From 2016 to 2017, 17 stores arrived downtown, seven shops left and two transferred from one location on Main Street to another.

The total count of stores grew from 220 to 232.

Although the number of vacant stores remained at 14, the vacancy rate dropped from 6.4 percent to 6.0 percent, because the total count of stores increased.

During 2017, 14 storefronts that either were vacant or became vacant were swiftly re-occupied, said Terry Masterson, economic development director for the mayor’s office, who prepared the report.

“For the most part, there were a lot of new property that was filled, except for some of the longer-term vacancies,” Narkewicz said. “Most of the properties have seen a quick turnover.”

Longer-term vacancies in the downtown area, such as the Main Street space that formerly housed Spoleto Restaurant until it moved down the block in 2013, are a different story, Masterson said. Some 15 of those properties are being marketed by Goggins Real Estate as part of an agreement with property owner Eric Suher.

Building sales compared to 2016 fell from eight properties to three. However, the 2017 numbers were expected, Masterson said.

“You usually see one to three building sales per year,” he said. “For someone looking to purchase a building it is a long-term investment. But since these buildings are downtown, owners see that as a good investment.”

Meals, hotel tax money up

According to the report, Northampton yields the highest revenue from meals tax in Hampshire County, and that amount went up in 2017.

The city levies a 0.75 percent tax on meals in addition to the state’s 6.25 percent tax. Since 2015, meals tax revenue has increased by 3.5 percent each year. In 2017, $735,567 was brought in, compared to $709,909 in 2016.

“Meals tax revenues can tell us a lot of things about how business is doing,” Masterson said. “This tax generates a lot of revenue, and the numbers show that they are steady, there aren’t any tremendous increases. It’s a good sign and it shows us that people are coming here.”

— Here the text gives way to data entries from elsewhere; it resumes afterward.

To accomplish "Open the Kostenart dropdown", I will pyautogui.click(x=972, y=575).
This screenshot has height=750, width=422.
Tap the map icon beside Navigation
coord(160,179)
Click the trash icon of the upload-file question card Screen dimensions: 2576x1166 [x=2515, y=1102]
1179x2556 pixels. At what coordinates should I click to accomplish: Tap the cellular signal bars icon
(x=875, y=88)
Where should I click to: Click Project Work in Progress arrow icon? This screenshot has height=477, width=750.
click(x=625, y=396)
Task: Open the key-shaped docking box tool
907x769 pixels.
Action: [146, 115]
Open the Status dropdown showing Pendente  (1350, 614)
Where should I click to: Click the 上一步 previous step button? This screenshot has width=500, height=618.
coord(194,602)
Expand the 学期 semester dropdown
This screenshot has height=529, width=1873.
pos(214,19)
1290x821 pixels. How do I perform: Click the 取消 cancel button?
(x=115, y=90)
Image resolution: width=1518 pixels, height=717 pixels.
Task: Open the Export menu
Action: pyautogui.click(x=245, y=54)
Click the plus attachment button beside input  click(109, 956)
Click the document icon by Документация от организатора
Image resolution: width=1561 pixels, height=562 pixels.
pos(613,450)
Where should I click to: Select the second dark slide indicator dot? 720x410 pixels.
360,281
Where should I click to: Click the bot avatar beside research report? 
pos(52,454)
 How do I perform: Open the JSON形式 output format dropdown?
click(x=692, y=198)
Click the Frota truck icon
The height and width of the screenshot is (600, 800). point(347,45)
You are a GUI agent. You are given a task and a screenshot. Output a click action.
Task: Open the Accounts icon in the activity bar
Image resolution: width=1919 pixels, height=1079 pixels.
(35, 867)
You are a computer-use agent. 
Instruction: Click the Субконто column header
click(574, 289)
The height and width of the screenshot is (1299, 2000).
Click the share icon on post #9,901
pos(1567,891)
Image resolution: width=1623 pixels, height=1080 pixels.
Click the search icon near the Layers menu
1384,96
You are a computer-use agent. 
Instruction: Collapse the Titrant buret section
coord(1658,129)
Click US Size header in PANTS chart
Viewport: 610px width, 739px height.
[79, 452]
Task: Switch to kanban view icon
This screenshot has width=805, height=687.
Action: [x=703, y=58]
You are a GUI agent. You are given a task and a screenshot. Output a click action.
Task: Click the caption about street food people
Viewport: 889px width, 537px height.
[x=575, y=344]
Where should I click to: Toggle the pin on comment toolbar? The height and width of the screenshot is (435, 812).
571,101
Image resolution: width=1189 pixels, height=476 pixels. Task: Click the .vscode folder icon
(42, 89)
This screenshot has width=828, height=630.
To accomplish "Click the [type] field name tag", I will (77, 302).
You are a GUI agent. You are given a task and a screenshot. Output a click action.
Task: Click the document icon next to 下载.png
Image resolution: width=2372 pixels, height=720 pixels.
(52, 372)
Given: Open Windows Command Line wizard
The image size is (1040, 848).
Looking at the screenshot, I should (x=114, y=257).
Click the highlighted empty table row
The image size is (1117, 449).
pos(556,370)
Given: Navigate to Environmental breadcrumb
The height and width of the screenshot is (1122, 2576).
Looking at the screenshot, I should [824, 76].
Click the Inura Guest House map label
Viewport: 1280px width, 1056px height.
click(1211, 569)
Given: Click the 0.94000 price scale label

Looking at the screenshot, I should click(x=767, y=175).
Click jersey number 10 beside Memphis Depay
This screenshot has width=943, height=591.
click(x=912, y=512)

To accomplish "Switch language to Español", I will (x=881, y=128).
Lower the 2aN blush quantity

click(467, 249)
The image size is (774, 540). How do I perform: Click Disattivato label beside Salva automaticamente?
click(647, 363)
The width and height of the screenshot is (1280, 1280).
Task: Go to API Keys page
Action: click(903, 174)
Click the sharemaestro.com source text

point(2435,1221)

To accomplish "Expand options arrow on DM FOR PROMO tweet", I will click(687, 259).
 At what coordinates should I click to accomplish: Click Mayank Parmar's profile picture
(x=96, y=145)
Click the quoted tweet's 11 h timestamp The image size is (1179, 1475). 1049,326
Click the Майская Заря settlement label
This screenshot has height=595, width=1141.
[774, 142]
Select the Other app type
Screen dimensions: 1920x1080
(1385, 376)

Hotel tax revenue went up by 6 percent to $674,971. Northampton levies an additional 6 percent tax on top of the 5.7 percent excise tax placed on room occupancy by the state.

“Hotels can be a generator of foot traffic, visitorship and overall revenue for the city,” Masterson said.

New measure: ‘visitorship’

For the first time, the report attempts to capture attendance figures for Northampton’s downtown destinations. Comprised of both one-time and return visits, the data was gathered through direct reports from venues and from “conservative estimates,” according to the report. 

The attendance grand total was 1.6 million in 2017. A given visitor could live in the city and attend more than one event and thus be counted more than once.

“These numbers can give us a good idea of who comes here and what they do,” Masterson said. 

The street’s view

Downtown store owners contacted by the Gazette agreed that Northampton continues to be a good place to run a business. Some said that the amount of support they receive from the community continues to be a large part of their success.

“The community does come out and support downtown, although we would always like more because that is how we stay in business,” said Gary Tateosian, owner of Synergy on Main Street. “When it all boils down I think economically it’s pretty solid here.”

“We’ve been pretty consistent and growing,” said Kristen Kelly, owner of Ode on Main Street. “I’ve been pretty happy with business here.”

Store owners did note vacancies downtown. Retail is an increasingly difficult industry with plenty of hurdles and pressures, such as internet shopping.

“But retail is a tough business and there is a lot of risk. And I think property owners need to take that into account. We aren’t guaranteed sales,” Tateosian said.

Overall, city officials are positive about what the report means for downtown Northampton’s economy.

“I remain optimistic but I also know that we need to continue to work,” Narkewicz said. “These reports help us be proactive about a plan for keeping downtown Northampton economically vibrant.”